ВЫБРАННЫЙ ОТРЫВОК —
◆ ◆ ◆

Собственно, если делить мужские и женские занятия по зависимости от плуга или кухни, то проблема выбора большей истинности приватного или публичного существует в современном дискурсе скорее как женская проблема. Ханна Арендт решает ее как выбор между затворничеством и эмансипацией. Не в последнюю очередь в связи с теорией гендерных отношений феминистского движения конца 1980-х годов, домашнее бытие, оказывается менее значимым, менее престижным и даже депривированным в современном западном обществе. Соотношение частной и публичной сфер определяет конструирование отношений власти между полами. При этом дом - представляет собой квинтэссенцию женского опыта и одновременно источник ее подавления, место, куда она была вытеснена модернизационным проектом.
Однако существуют до сих пор женщины, которых интуиции фрау Арендт не убедят в том, что стены дома лишают их и обделяют. Со стороны таких просто женщин, воспринимать дом как клетку способно больное сознание. В этой связи интересны исследования, предпринятые в рамках психоанализа.
Деление на мужскую и женскую сферу влияния, соответственно на публичное и приватное имеет весьма долгую историю. Так «Домострой» Ксенофонта: «Обычай указывает также, что для мужчины и женщины приличны те занятия, к которым бог даровал каждому из них больше способности: женщине приличнее сидеть дома, чем находится вне его. А мужчине более стыдно сидеть дома, чем заботиться о внешних делах» 3. При этом было бы не верно понимать дом как место для реализации женского начала. Нам представляется, что в сущность дома вложено действительно больше женственно-материнского, чем мужского, больше оседлого, чем номадного. Уместно вспомнить, что первые оседлые общности сложились в эпоху матриархата. Иными словами, бытие Дома амбивалентно, установленное и сохраненное оседлостью, оно питается и развивается духом номадной неприкаянности - чтобы преумножить наследство Дома, внести что-то в Дом, нужно выйти за его пределы. При этом корректнее было бы указывать на совместность и единство мужского и женского в пространстве-времени Дома. Дом нуждается не только в поддержании и сохранении, актуализированных в Заботе женского начала, но и в обустройстве и перспективах развития того жизненного мира, которым наполняется Дом - нуждается в мужском Труде. Таким образом, домашнее бытие конституируется Трудом и Заботой. В едином собирающем акте Доможития примиряется активность во внутреннем и внешнем пространстве-времени.
Возвращаясь к идеям Ханны Арендт, следует все же отметить, что несмотря на осмысление сферы приватного как пространства лишенности 4, Арендт в своей философской системе никоим образом не жертвует приватным ради публичного, понимая, что эти две области в своем существовании зависят друг от друга.
Более того, и у приватного есть черты, за которые стоит ценить эту жизнь. Благостность приватной сферы (дома) кроется в его потаенности.

◆ ◆ ◆

СОБРАННЫЙ МАТЕРИАЛ —

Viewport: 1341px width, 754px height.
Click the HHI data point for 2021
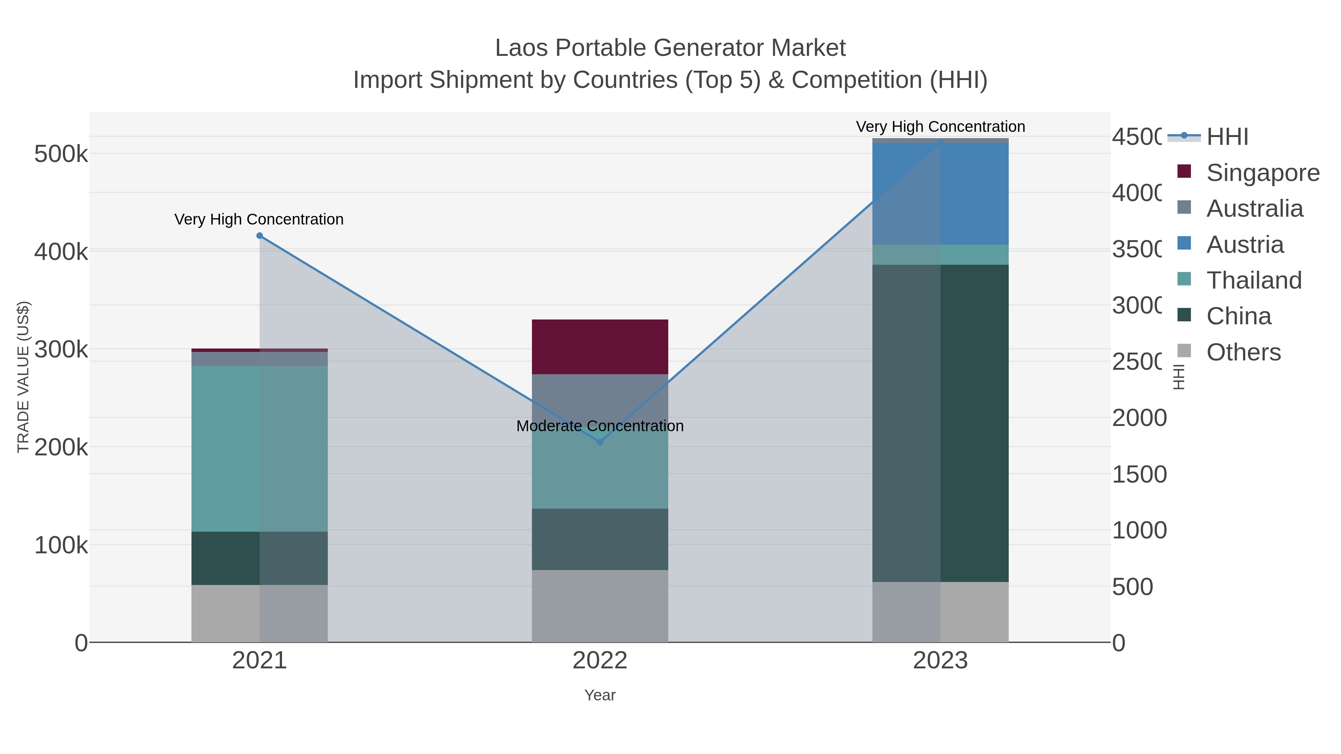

◆ ◆ ◆

ЗАДАНИЕ —
Отредактируйте отрывок о доме: перепишите участок от «Собственно, если делить» до «вытеснена модернизационным проектом.», заменив «квинтэссенцию» на «воплощение».

ОТВЕТ НА ЗАДАНИЕ —
Собственно, если делить мужские и женские занятия по зависимости от плуга или кухни, то проблема выбора большей истинности приватного или публичного существует в современном дискурсе скорее как женская проблема. Ханна Арендт решает ее как выбор между затворничеством и эмансипацией. Не в последнюю очередь в связи с теорией гендерных отношений феминистского движения конца 1980-х годов, домашнее бытие, оказывается менее значимым, менее престижным и даже депривированным в современном западном обществе. Соотношение частной и публичной сфер определяет конструирование отношений власти между полами. При этом дом - представляет собой воплощение женского опыта и одновременно источник ее подавления, место, куда она была вытеснена модернизационным проектом.